I have a tradition: every time I move house, I sit in my empty room to say goodbye and reflect on the things that have happened there….
Blue Bedroom
As someone who has became adept at preparing for the worst, escaping is something that I do often and well. ‘Well’ meaning that I can successfully avoid parts of my life that are too stressful, or people that are hurting me. I use many things to escape: exercise, sleeping, reading, watching endless tv and smoking a lot of weed. Physical escape is not always an option for me, I am a working class woman who’s priorities have never been to travel. I don’t think about going on holiday, or a short break, and when I do it is only ever a pipeline dream.
But I have recently moved into my own flat which is a very big and lucky shift for me. The house I lived in before I shared with my long term partner, and our friend who owned the house. This residence reminds me now of a sponge, sagging with major life events. In the bedroom that I painted galaxy blue, I got the last text my best friend would send before she died. My partner clumsily navigated his way through polyamory and I pretended I wanted it too. I stuffed every triggered emotion under the mattress and eventually it became too hard for us both to sleep on. We ended our relationship after a long summer escaping in festivals, drugs, other people. When I couldn’t escape anymore I sank into the bed that was now just mine, and couldn’t move again.
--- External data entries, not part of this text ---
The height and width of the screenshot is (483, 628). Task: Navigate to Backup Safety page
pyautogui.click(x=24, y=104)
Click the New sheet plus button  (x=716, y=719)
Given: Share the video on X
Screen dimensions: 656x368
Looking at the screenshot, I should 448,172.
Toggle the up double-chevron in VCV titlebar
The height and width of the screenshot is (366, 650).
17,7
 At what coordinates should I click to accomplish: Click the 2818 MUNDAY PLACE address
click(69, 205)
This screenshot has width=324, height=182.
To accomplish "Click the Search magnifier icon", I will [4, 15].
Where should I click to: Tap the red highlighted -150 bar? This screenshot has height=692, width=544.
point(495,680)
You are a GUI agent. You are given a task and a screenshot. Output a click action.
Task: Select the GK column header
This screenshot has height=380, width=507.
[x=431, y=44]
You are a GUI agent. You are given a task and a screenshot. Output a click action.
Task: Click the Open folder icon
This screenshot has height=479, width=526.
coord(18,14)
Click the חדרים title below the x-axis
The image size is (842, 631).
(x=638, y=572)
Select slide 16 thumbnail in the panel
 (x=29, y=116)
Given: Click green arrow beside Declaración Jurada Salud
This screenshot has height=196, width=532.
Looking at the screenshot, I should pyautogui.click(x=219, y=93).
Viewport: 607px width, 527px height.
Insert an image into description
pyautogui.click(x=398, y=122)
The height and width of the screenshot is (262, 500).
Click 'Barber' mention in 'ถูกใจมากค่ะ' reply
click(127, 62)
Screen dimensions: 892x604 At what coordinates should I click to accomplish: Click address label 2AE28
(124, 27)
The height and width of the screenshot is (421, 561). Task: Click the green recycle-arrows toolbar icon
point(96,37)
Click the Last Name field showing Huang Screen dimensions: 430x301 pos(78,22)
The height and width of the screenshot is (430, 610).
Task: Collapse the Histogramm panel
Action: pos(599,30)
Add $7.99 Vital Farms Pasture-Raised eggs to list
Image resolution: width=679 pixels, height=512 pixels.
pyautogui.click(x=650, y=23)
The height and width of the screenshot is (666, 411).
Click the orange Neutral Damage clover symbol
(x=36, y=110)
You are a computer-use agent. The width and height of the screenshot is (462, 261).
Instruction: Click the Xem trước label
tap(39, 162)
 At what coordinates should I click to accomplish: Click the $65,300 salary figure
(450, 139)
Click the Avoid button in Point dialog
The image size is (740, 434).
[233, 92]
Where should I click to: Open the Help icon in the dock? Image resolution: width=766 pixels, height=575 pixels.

I have a tradition: every time I moved house, I sit in my empty room to say goodbye and reflect on the things that have happened there. After one more glance around at the blue bedroom, I turned off the light and shut the door. Too many goodbyes in that room, in that house, and it was time to leave and not look back. I have lived alone for a few months now and escaping really is just coming home, and existing in a space that is just for me. Where I can express anything, dance around in my underwear, fall off-balance when I do yoga, leave the washing up for a whole day and just be myself. I have gotten so good at performing outside, that real reprieve is sitting on the sofa, watching Grace and Frankie and picking my toenails.